::: THE RECORDS

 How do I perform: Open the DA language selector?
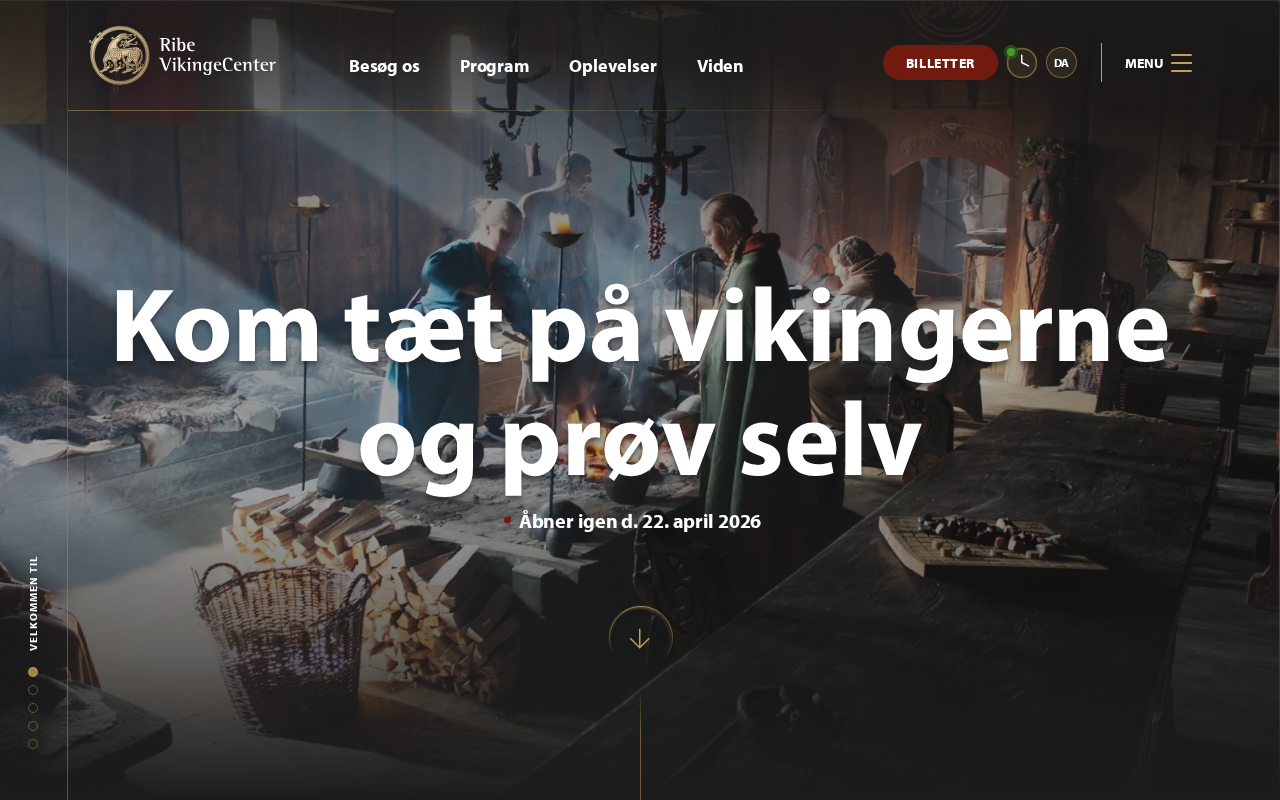coord(1061,63)
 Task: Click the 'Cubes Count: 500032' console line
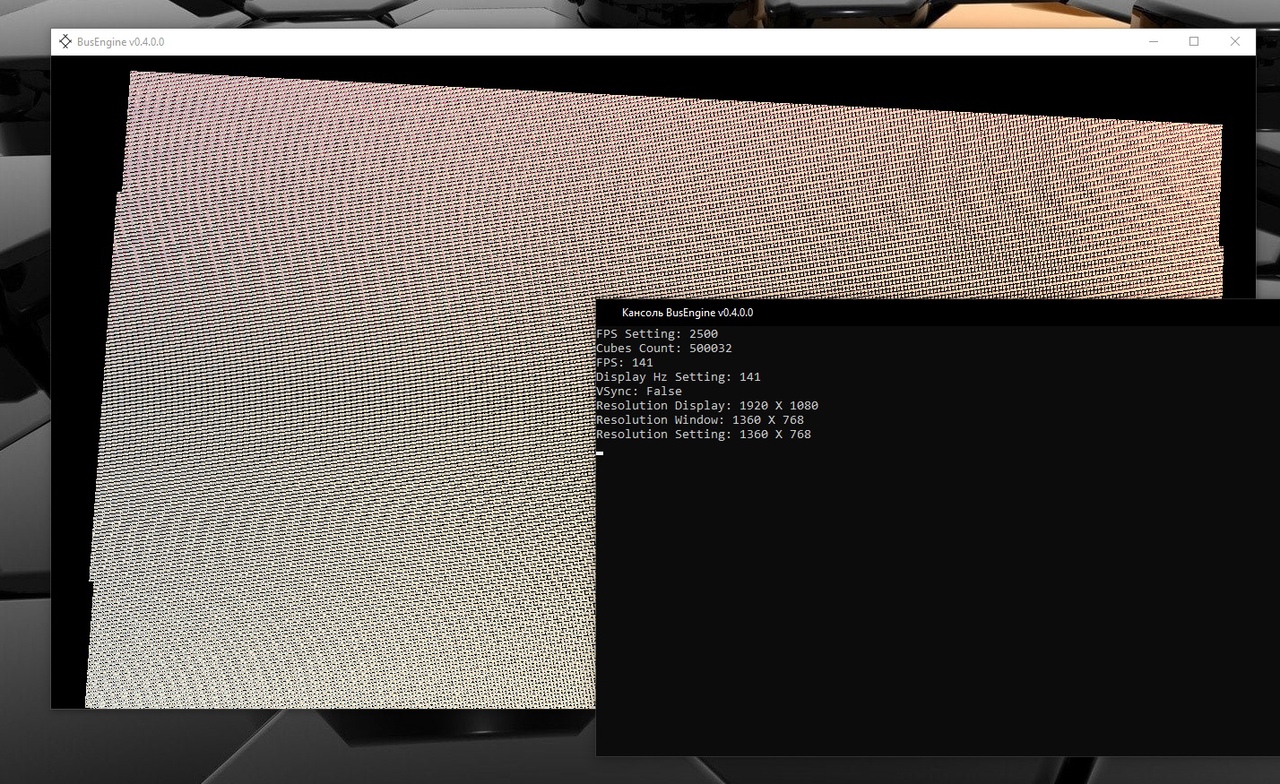point(664,348)
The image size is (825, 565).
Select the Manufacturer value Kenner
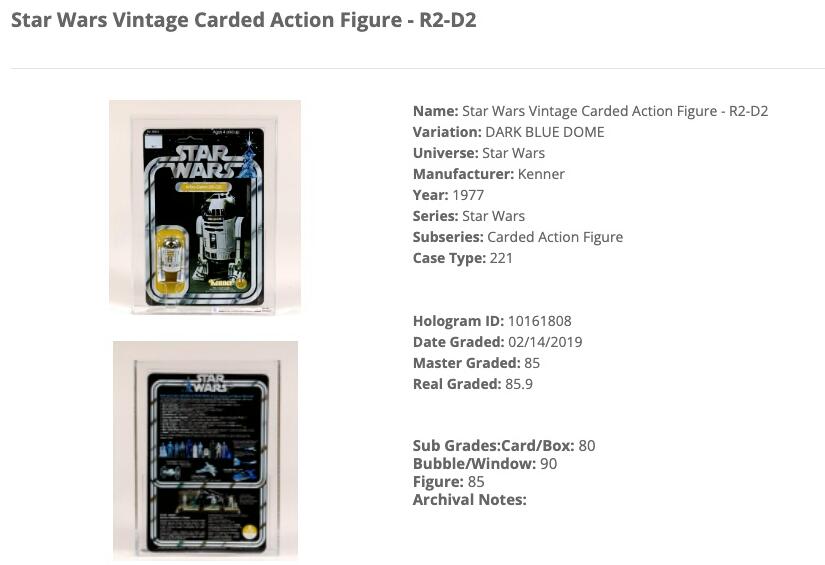click(x=540, y=174)

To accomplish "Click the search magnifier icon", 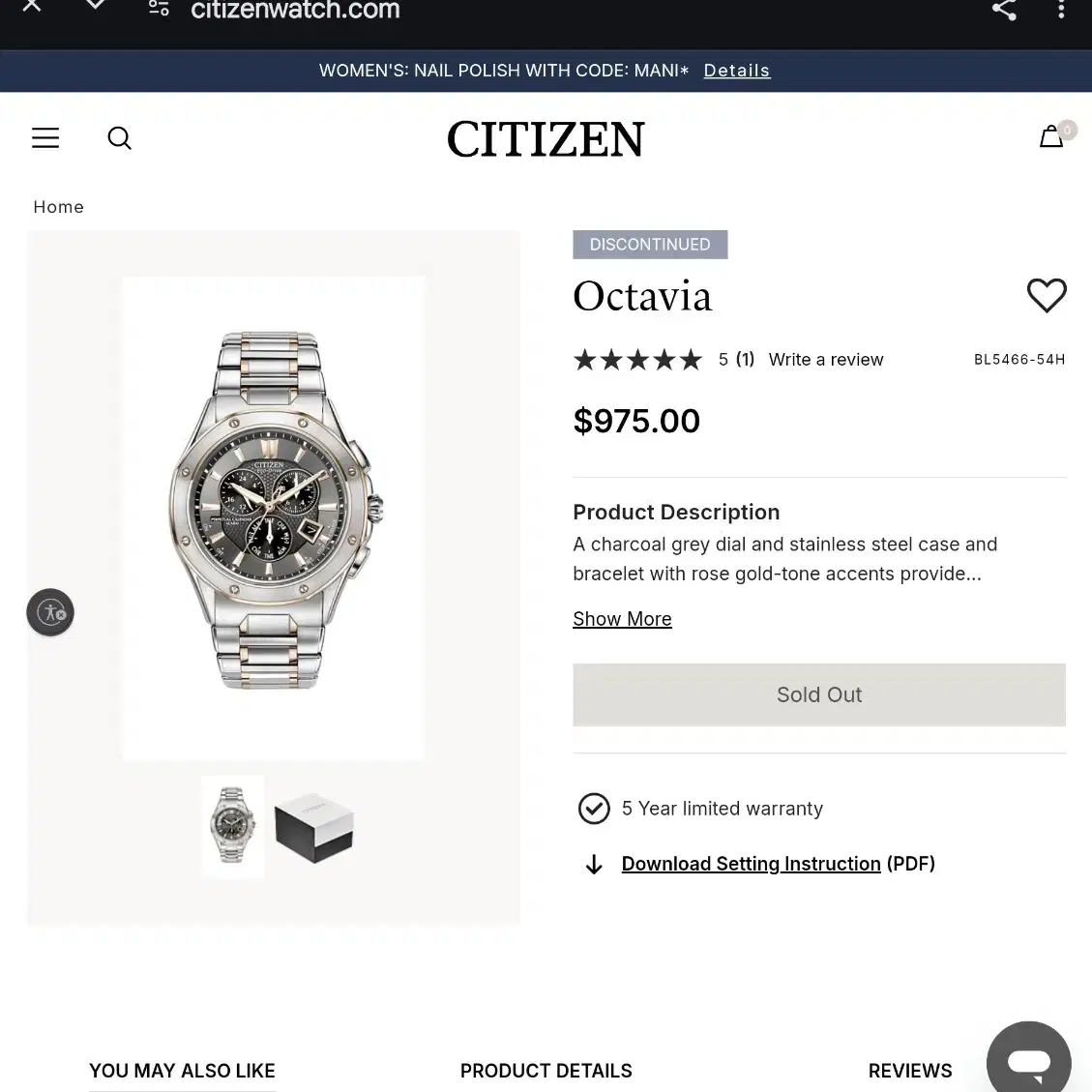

::::::

§ **WORK TO BE COMPLETED**
Omit the images; transcribe the listing verbatim.

§ **TASK RESULT**
 How do I perform: Open the DA language selector?
coord(1061,63)
 Task: Click the 'Cubes Count: 500032' console line
point(664,348)
The image size is (825, 565).
Select the Manufacturer value Kenner
click(x=540, y=174)

To accomplish "Click the search magnifier icon", 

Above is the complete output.